Asset uploads use base64-encoded file content:

mutation {
createAsset(input: {
filename: "photo.jpg"
mimeType: "image/jpeg"
contentBase64: "<base64-encoded-bytes>"
}) {
id
url
}
}

GraphQL type names and field names are based on the API IDs configured in the Studio.

That means:

  • model API IDs determine the queryable types
  • field API IDs determine the fields you can request

If you change API IDs in the Studio, your queries may need to be updated to match.

When working with the GraphQL API, it is usually a good idea to:

  • use pagination for larger collections
  • request only the fields you actually need
  • check model and field API IDs carefully
  • account for locale arguments in localized projects, where supported

These practices help keep queries predictable and efficient.

Content and taxonomy entry types include underscore-prefixed metadata alongside your model fields. Common examples:

  • _id: the entry’s identifier
  • _status: delivery status (for example draft, published, or scheduled)
  • _locale: the locale for this entry
  • _localizations: all entries linked as locale variants of the same logical content (same content model, different locales)
  • _workflowStage: when an editorial workflow is configured for the model, the entry’s current workflow stage (apiId and name).
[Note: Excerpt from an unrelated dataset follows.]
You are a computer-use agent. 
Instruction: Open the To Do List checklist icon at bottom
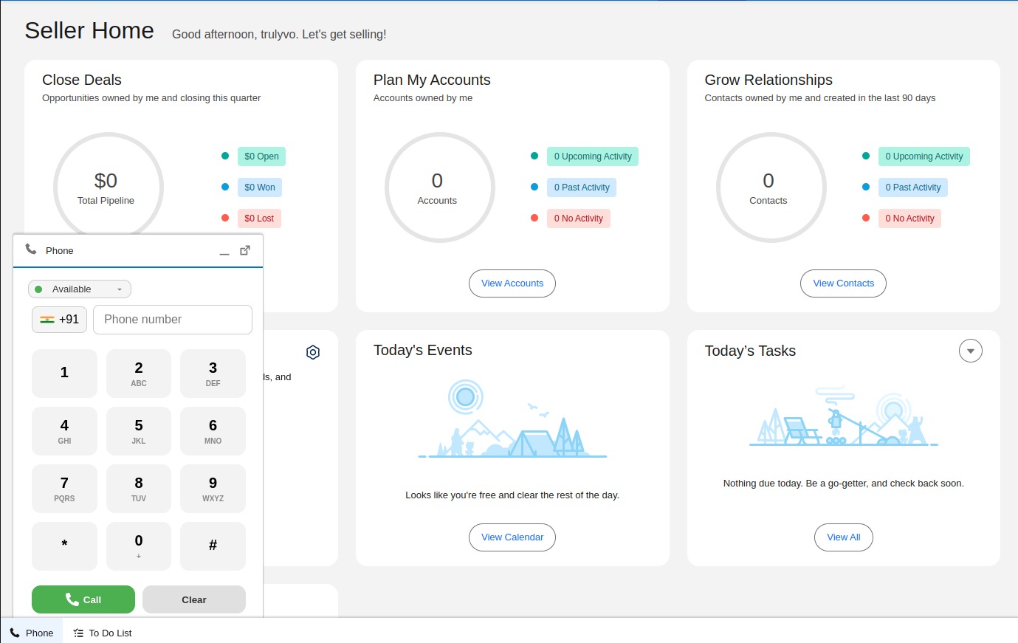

This is separate from _status: the workflow describes editorial progress (e.g. review, approval), while _status describes what is delivered through the API.

Use the schema explorer to see the full set of metadata fields for your project.

When your project has multiple locales, related entries can be linked so they represent the same content in different languages. The API does not expose a separate “translation group” type; you work with entries and use _localizations to read linked variants.

query {
blogPost(id: "en-entry-id") {
_id
_localizations {
_id
_locale {
id
}
}
}
}

Use linkToEntryId on create{Model} to create an entry in another locale and link it to an existing entry:

mutation {
createBlogPost(
locale: "fr"
linkToEntryId: "en-entry-id"
input: {
title: "Bonjour"
}
) {
_id
_localizations {
_id
}
}
}

Use global mutations when both entries already exist:

  • linkEntryTranslation(entryId, peerEntryId) — move entryId into the same group as peerEntryId
  • disconnectEntryTranslation(entryId) — remove entryId from its group (other members stay linked)

Both return EntryTranslationMutationResult (a union of your entry types). Use an inline fragment for the model you expect:

mutation {
linkEntryTranslation(
entryId: "fr-entry-id"
peerEntryId: "en-entry-id"
) {
... on Entry_BlogPost {
_id
_localizations {
_id
_locale {
id
}
}
}
}
}

Replace Entry_BlogPost with the GraphQL type name for your model (shown in the GraphQL Explorer).

| Situation | Error code | | --------- | ------------ | | Entries use different content models | BAD_REQUEST | | Both entries are in the same locale | CONFLICT | | The group already has an entry for that locale | CONFLICT | | Entry not found | NOT_FOUND |

Linking and disconnecting require entry update permission (or update-own for entries you created). If another user is actively editing an entry in the Studio, mutations may return ENTRY_EDIT_LOCK_CONFLICT.